I picked up the habit only after that fateful phone call.

It came on a Monday night. I’d just arrived back at my basement apartment after teaching a class. Dropping my book bag, I lifted the receiver and heard my friend yell from his house upstairs, “The president’s plane is crashing!”

“What?!” I felt my heart start to pound.

“The president’s plane is crashing! You’d better come up and watch it on TV with us.” At that point, my friend couldn’t keep up the charade anymore. The smile I’d sensed behind his words burst into full-throated laughter. “It’s ‘24,’ man!” he said. “Jack Bauer’s on. Come watch with us!”

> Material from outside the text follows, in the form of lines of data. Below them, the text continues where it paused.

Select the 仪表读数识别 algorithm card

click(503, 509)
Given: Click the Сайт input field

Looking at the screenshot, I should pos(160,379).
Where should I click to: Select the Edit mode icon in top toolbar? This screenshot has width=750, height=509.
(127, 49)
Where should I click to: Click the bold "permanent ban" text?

And I did. That night I watched my first episode of “24,” the long-running TV drama about a U.S. government counter-terrorist unit whose hero, Jack Bauer, always managed to save the country from inevitable doom in just the nick of time. I “ooh’d” and “ahh’d” with my friend, his wife and kids, and the other neighbors they’d invited over. Afterwards, we sat cross-legged on the floor and ate ice cream, talking way past our bedtime.

Eventually I decided show’s politics were too right-wing for me, too Cheney-friendly, but by that point, it hardly mattered. Monday nights had become an established time with friends, and that was the important thing. It made no difference what we watched -- we tried “LOST,” “The Biggest Loser,” “The Amazing Race” after we gave up on Jack Bauer’s escapades -- because certain things stayed the same. In between episodes, we shared desserts we’d made. We caught up on stories from the weekend. We shared prayer requests. I even managed to sneak in a few theological debates with my landlord -- he was my pastor too.

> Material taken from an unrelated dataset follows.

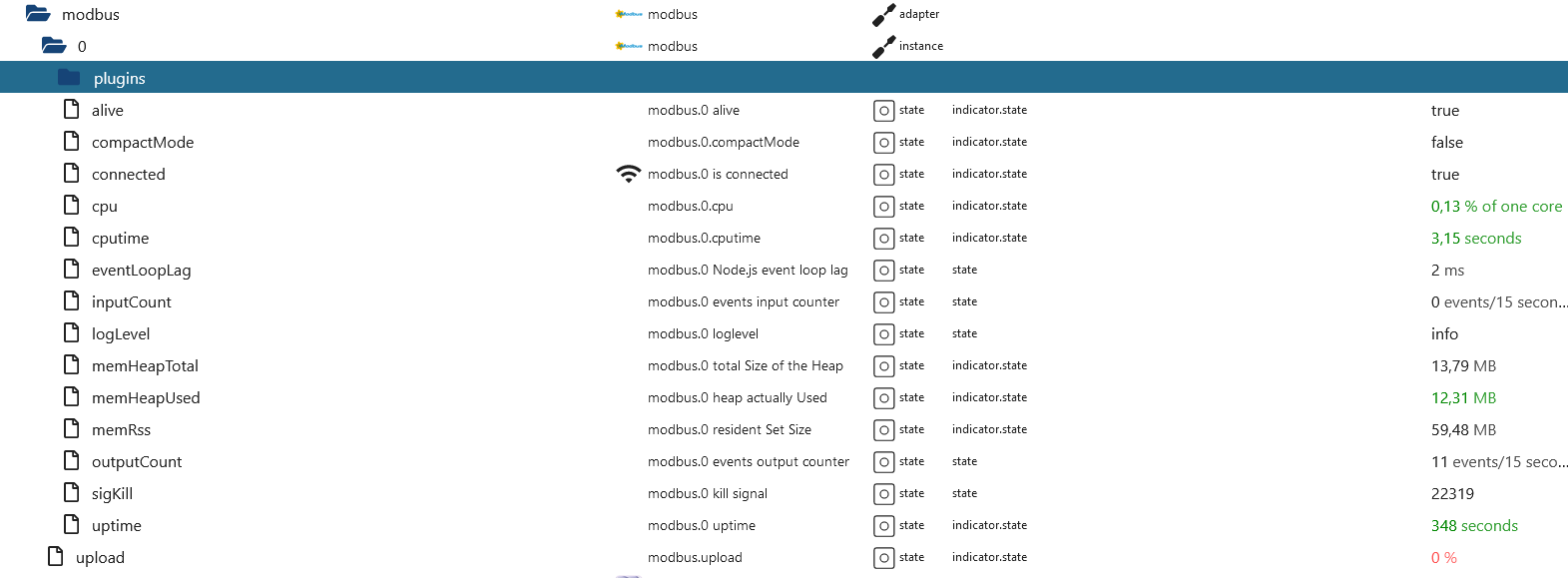
Task: Expand the plugins folder
Action: point(69,78)
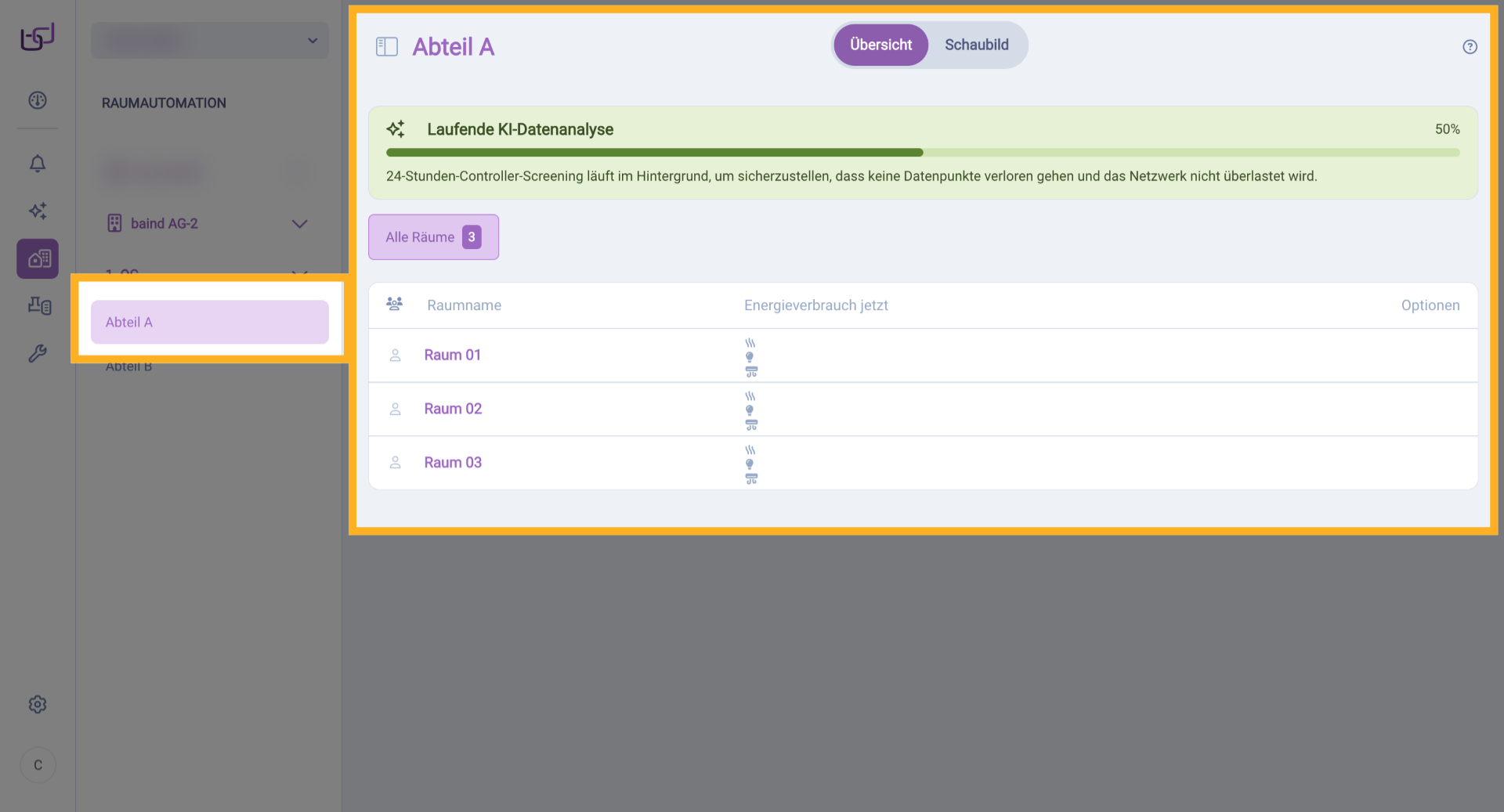Switch to Übersicht view
Image resolution: width=1504 pixels, height=812 pixels.
(880, 45)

In short, my friends and I practiced hospitality. In the lingo of the first-century Christians, we broke bread together (Acts 2:46); we shared holy intimacy (1 Corinthians 16:20).

Over the last couple of years, I’ve had the privilege of taking part in some important conversations with pastors, counselors and other concerned Christian leaders about how churches can do a better job of forming communities that welcome and nourish single people.

Everyone has had good suggestions. We need to recognize the honored place the Bible gives to the single life, or recover ancient wisdom about celibacy, or provide a home for the divorced and widowed, people have suggested. All good things, to be sure.

Yet I find myself thinking back to these simple Monday nights at my friends’ house. As a single person, I felt safe there. I felt nurtured and cared for. Why was that?

I can think of at least two reasons.

First, it was a kind of “institution.” We had a regular meeting place and a regular day and time (an hour or so before “24” was scheduled to start). Those established patterns freed me from having to invite myself over and risk imposing on my friends’ calendar. I knew I was welcome because we’d made a plan.

Second, it was a motley crew, an eclectic mix of people. My friend’s wife, especially, excelled at inviting guests from outside her natural social milieu. Though her children were teenagers, she didn’t just invite parents from a similar age group. She included me, then in my mid-20s. She invited other single folks, a younger couple whose kids weren’t even toddlers yet, a woman whose marriage was on the rocks. Generations apart, we all stayed long after the credits had rolled to talk with one another, to get to know one another better.

It didn’t take much effort, I found, for these Monday nights to spill over into Tuesdays and then Fridays and Saturdays. Before I realized what was happening, “community” was being created. As a single person, I was finding my place in a family, in a neighborhood, in the local church down the street that most of us shared in common.

“You see, you don’t need a big program,” Francis Schaeffer once said to some Christians asking him how they could learn to practice hospitality. “You don’t have to convince your session or board. All you have to do is open your home and begin. And there is no place in God’s world where there are no people who will come and share a home as long as it is a real home.”

We singles need that kind of open door. If it’s open, we’ll bring the dessert.